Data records
□ □ □ □
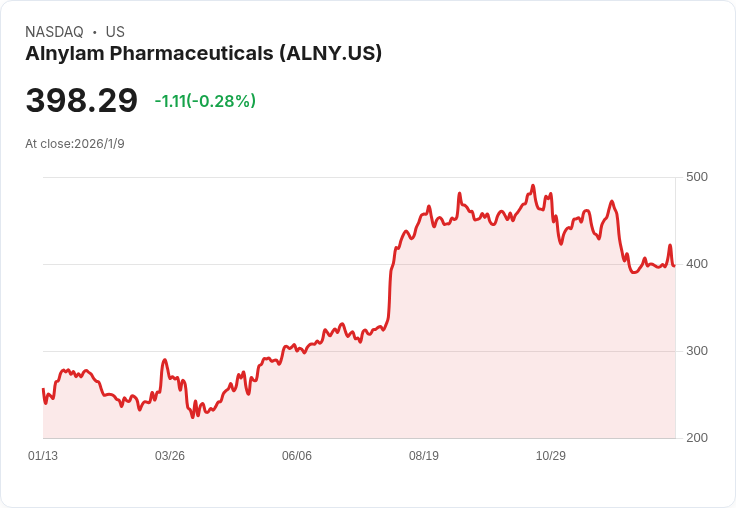Click the NASDAQ exchange label
Image resolution: width=736 pixels, height=508 pixels.
coord(52,32)
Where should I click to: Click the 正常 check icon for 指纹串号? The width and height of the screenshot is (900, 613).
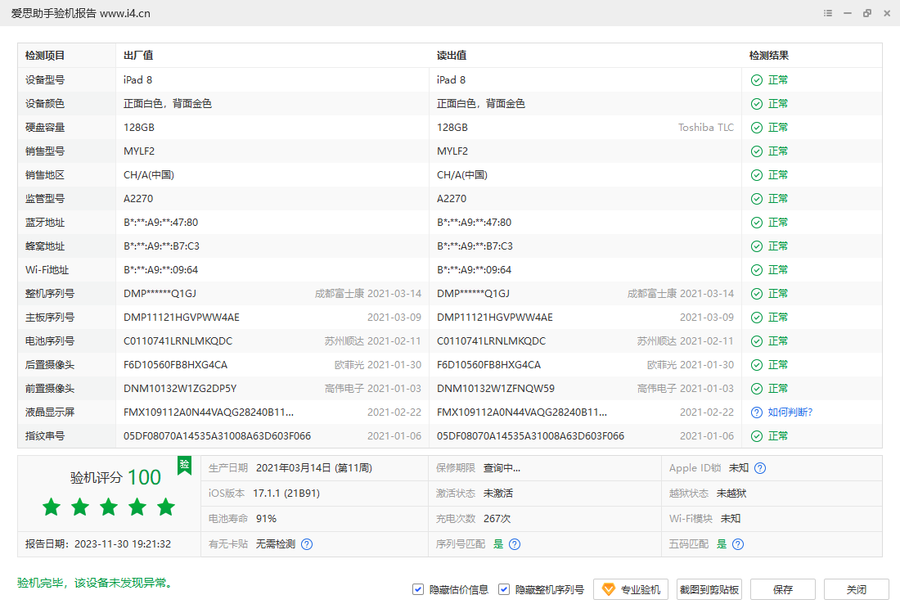(757, 436)
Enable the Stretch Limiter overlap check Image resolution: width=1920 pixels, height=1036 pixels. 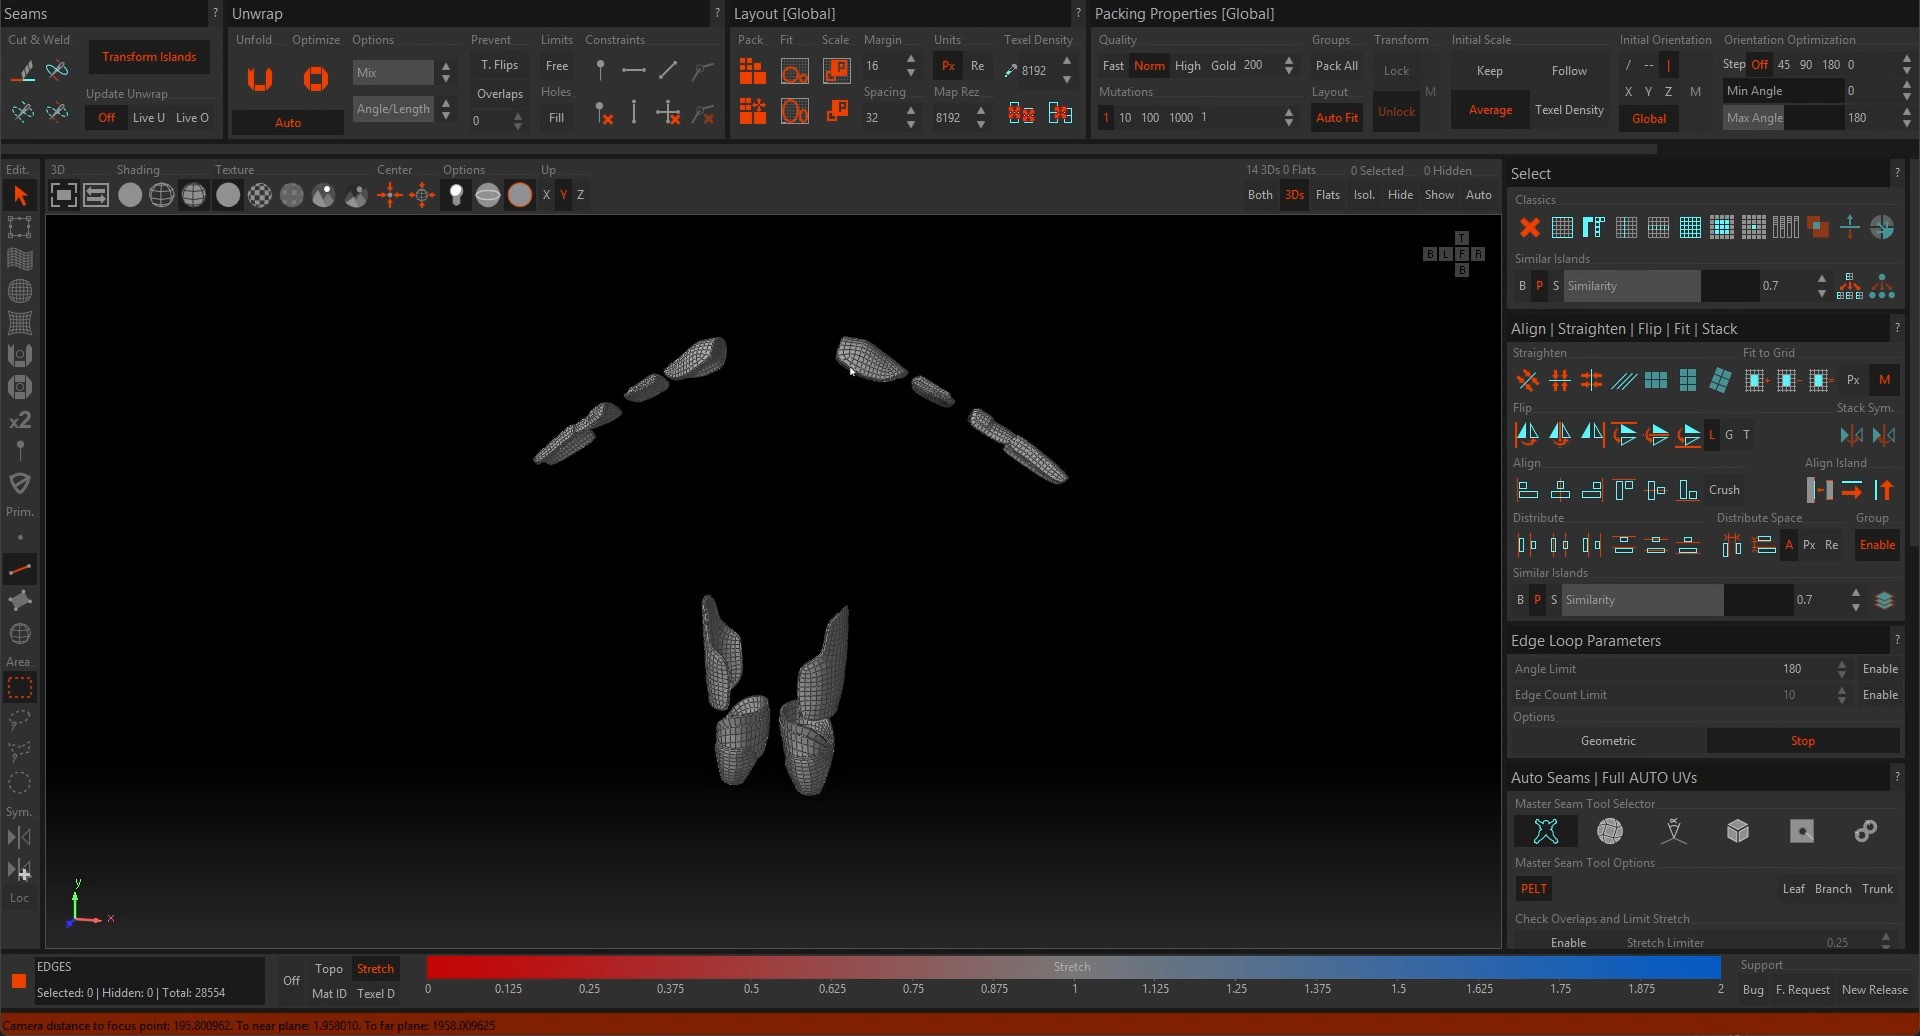pos(1567,942)
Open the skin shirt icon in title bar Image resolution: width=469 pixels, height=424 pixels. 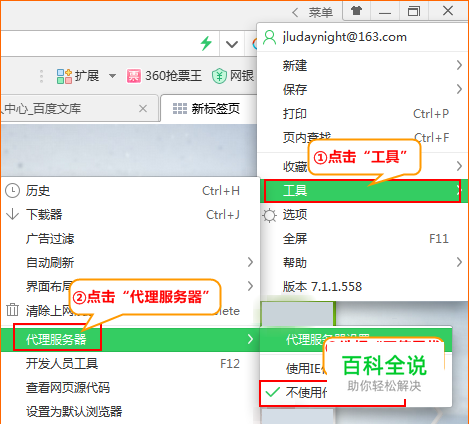click(356, 11)
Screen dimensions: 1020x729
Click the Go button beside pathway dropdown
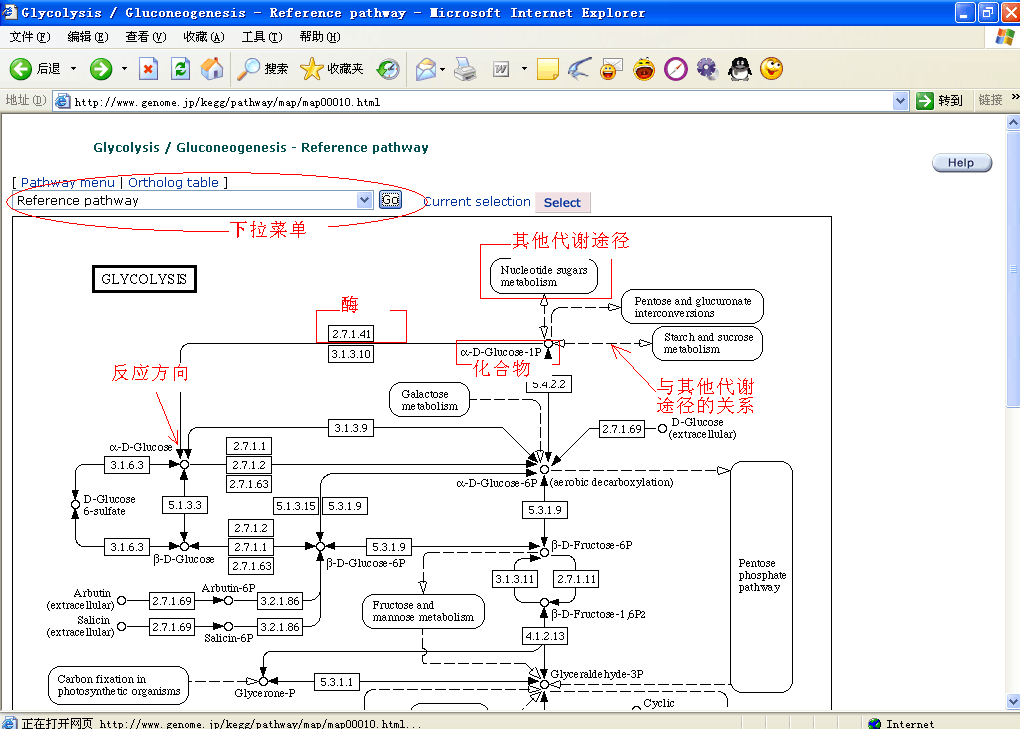[x=390, y=200]
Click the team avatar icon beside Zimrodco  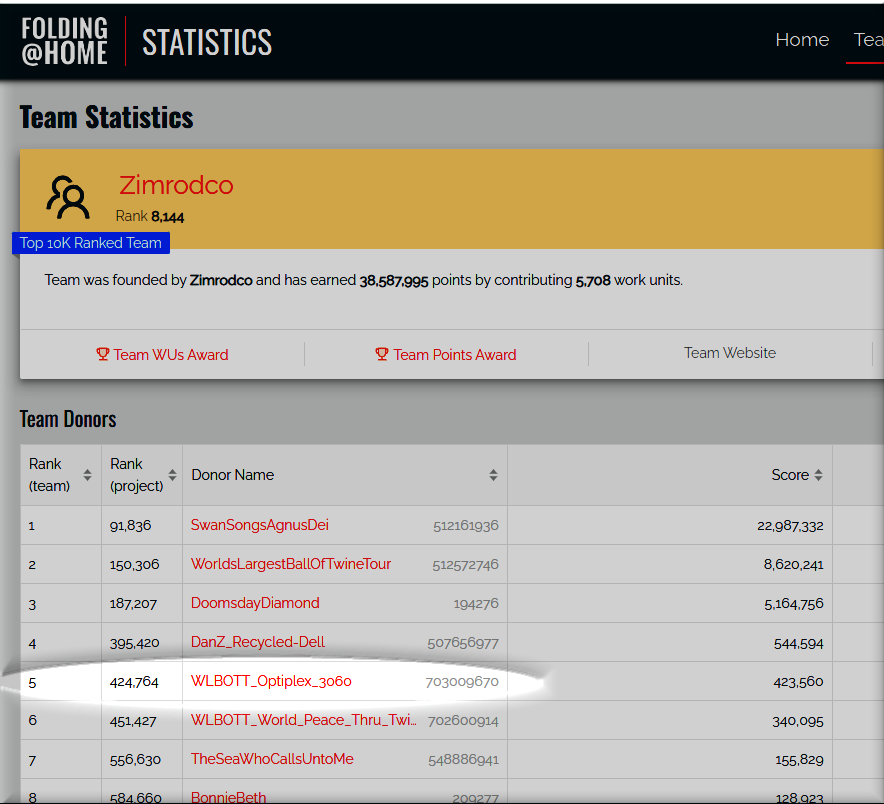(68, 197)
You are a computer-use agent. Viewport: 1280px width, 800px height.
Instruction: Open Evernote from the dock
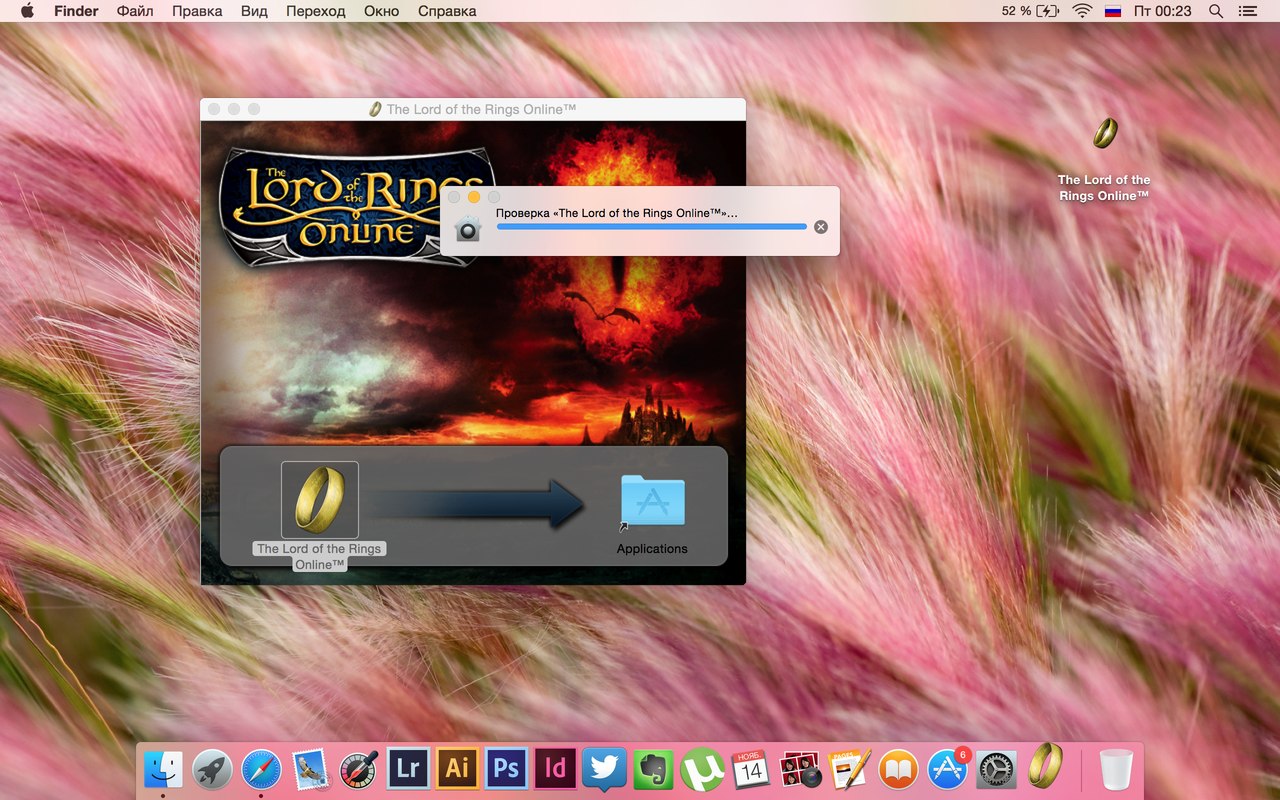tap(653, 768)
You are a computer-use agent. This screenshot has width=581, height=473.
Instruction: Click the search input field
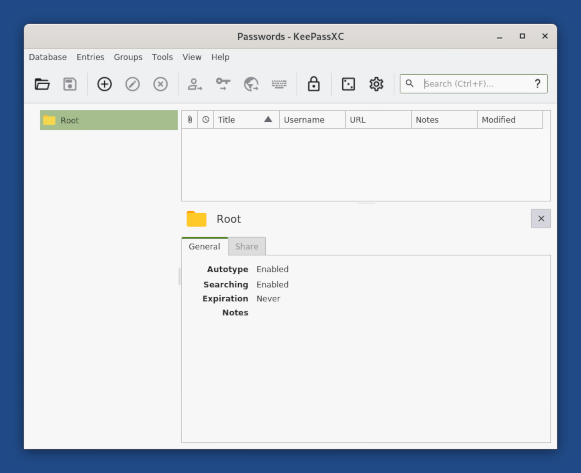pyautogui.click(x=474, y=84)
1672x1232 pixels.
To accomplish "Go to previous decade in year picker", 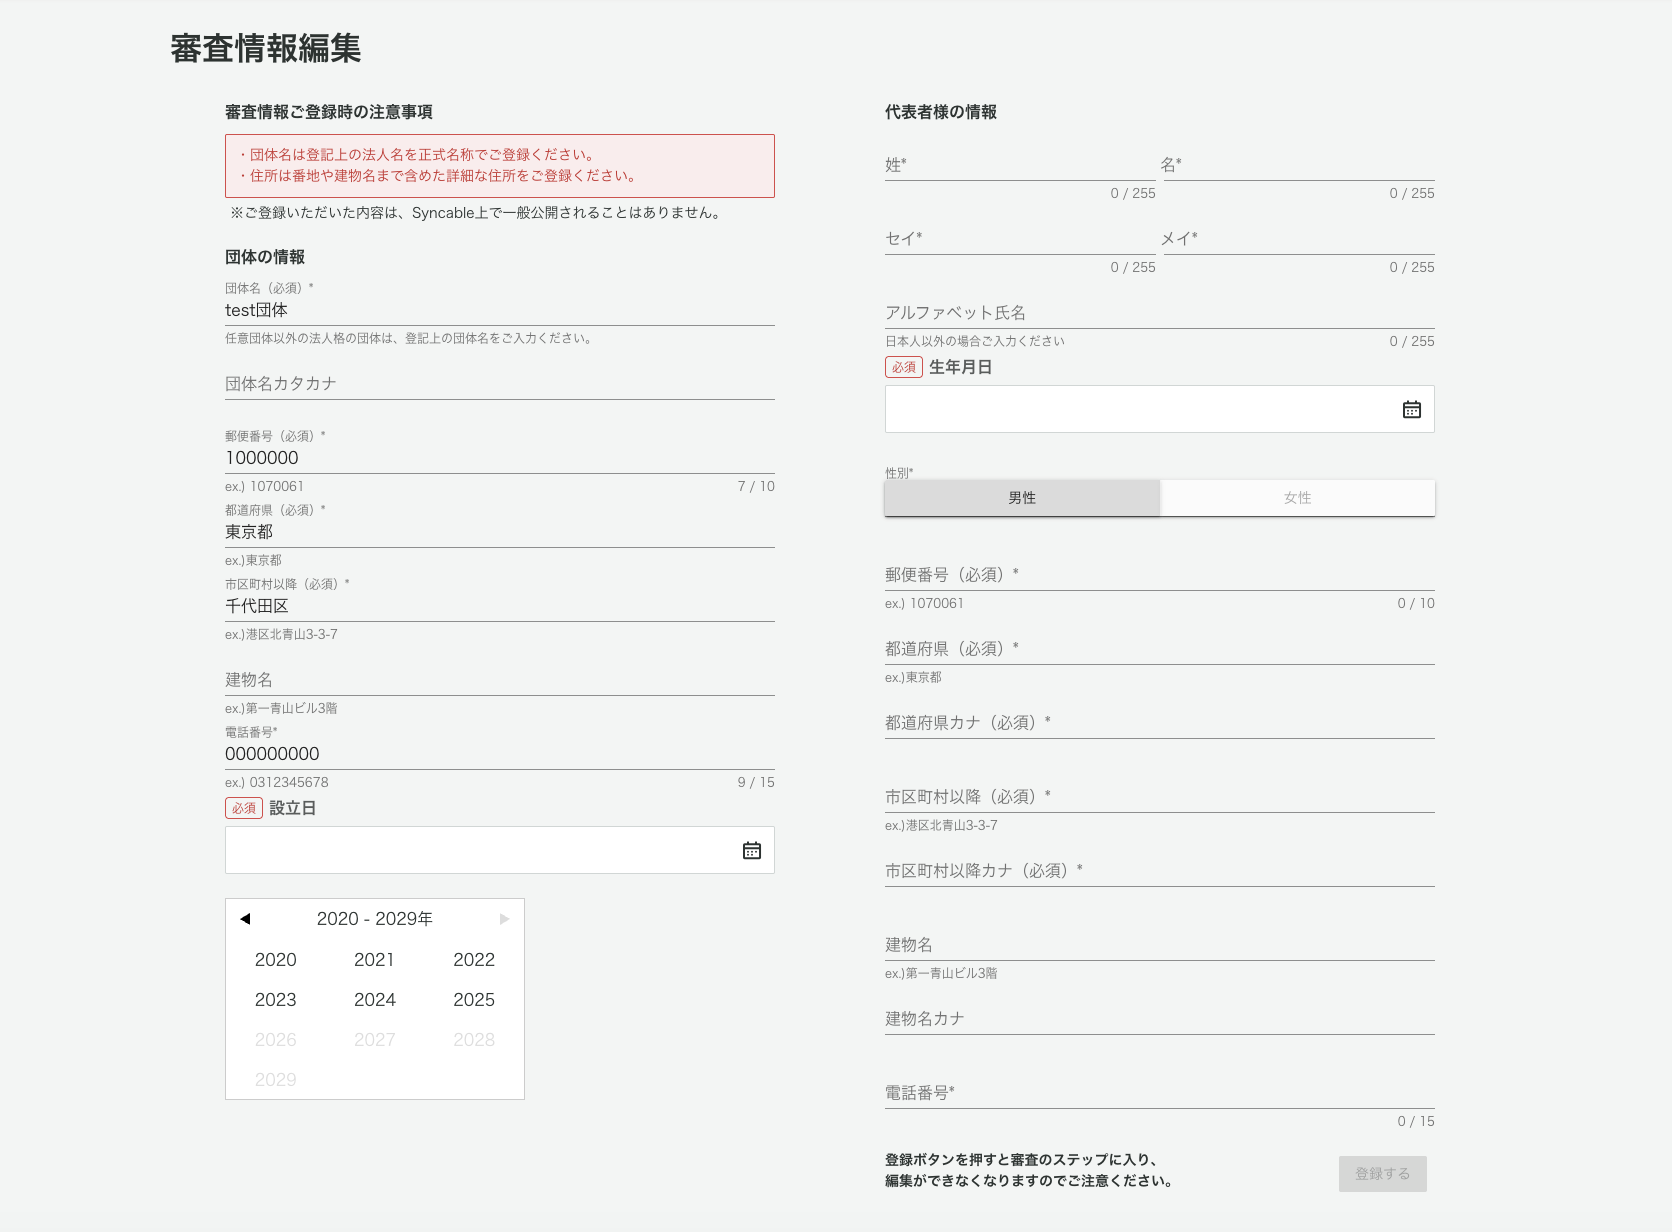I will point(245,919).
□ □ □ □
### [EXERCISE PROMPT]
Find each line in the data above with the word "computer", then copy it.

### [EXERCISE RESULT]
You are a computer-use agent. Viewport: 1280px width, 800px height.
You are a computer-use agent. This screenshot has width=581, height=473.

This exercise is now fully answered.